To many people, the words psychedelic and spiritual are dissonant on first hearing. Yet the use of psychoactive sacraments in shamanic and religious practices is found throughout history. The word entheogen, used to describe certain plants and chemicals when used for spiritual purposes, emphasizes this long-established relationship. Following is a survey of the most historically prominent and widely used entheogens.

PEYOTE The peyote cactus, which has been used in Mesoamerica for at least 2,000 years, is still used sacramentally by the Huichol Indians of Mexico. Their ceremonies are said to closely resemble the pre-Columbian Mexican rites, largely unchanged by missionary influence.

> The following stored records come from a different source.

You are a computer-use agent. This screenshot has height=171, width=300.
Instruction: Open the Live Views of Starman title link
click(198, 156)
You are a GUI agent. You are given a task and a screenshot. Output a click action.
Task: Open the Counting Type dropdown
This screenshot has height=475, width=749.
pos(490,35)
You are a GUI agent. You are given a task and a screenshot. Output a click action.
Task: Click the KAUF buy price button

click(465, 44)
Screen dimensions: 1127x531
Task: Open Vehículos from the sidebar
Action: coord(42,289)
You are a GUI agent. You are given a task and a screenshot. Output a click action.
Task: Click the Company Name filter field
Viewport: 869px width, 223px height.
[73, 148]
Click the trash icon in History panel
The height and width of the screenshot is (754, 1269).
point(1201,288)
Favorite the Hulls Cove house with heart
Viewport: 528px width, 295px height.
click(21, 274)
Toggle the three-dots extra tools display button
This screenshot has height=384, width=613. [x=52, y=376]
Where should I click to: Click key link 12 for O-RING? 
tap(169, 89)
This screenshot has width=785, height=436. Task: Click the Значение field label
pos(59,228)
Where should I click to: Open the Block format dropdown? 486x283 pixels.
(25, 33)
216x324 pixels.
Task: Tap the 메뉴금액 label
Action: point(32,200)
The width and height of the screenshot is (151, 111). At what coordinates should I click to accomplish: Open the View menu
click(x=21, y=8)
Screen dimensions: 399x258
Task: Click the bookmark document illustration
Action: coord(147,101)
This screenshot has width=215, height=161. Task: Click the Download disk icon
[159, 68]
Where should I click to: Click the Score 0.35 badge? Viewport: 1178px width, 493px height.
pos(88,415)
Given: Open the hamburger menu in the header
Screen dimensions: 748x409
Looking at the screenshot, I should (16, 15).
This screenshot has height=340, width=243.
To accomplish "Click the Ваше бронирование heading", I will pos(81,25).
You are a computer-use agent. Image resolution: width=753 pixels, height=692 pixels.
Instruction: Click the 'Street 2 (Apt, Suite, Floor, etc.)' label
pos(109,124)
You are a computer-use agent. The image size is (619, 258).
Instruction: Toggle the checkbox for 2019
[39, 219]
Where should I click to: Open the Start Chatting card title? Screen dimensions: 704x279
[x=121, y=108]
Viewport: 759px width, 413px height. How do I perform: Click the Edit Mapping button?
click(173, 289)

The peyote practices of Mexico began diffusing north into several of the native tribes in the United States during the latter part of the 1800s. The North American peyote ceremony, as described around the turn of the century, is “essentially different from that in Mexico (though having some basic similarities); a ceremony essentially Indian, but not of any particular tribe; a ceremony having overtones of Christianity, but so different from all Christian sects that it would provoke them all to do their best to eradicate it” (from Peyote Religion: A History, by Omer C. Stewart).

From the start, numerous contradictory government actions have supported and denied Native American use of peyote. Finally, in 1994, the U.S. government enacted the American Indian Religious Freedom Act Amendments, providing consistent protection across all fifty states for the traditional ceremonial use of peyote by American Indians. In its report on the 1994 legislation, a U.S. House of Representatives committee reported that “peyote is not injurious,” and that the “spiritual and social support provided by the Native American Church [NAC] has been effective in combating the tragic effects of alcoholism among the Native American population.” Occasional factionalism notwithstanding, it appears that the NAC has overall been a unifying and peace-promoting influence among the Native American tribes. Estimates of the number of peyote religion practitioners in the United States range from 250,000 to as many as 400,000.

MUSHROOMS “Mushroom stone” artifacts found in Guatemala and southeastern Mexico date mushroom worship as far back as 1000 B.C.E. The Spanish conquerors reported psychedelic mushrooms to be of deep importance to indigenous religious life, and their use continues to the present in isolated areas. In 1955, R. Gordon Wasson rediscovered the use of psilocybin-containing mushrooms among indigenous peoples in Oaxaca, Mexico. His 1957 Life magazine report on the nighttime mushroom ceremony of curandera Maria Sabina sparked a revival of public interest in archaic and chemically mediated religious practices.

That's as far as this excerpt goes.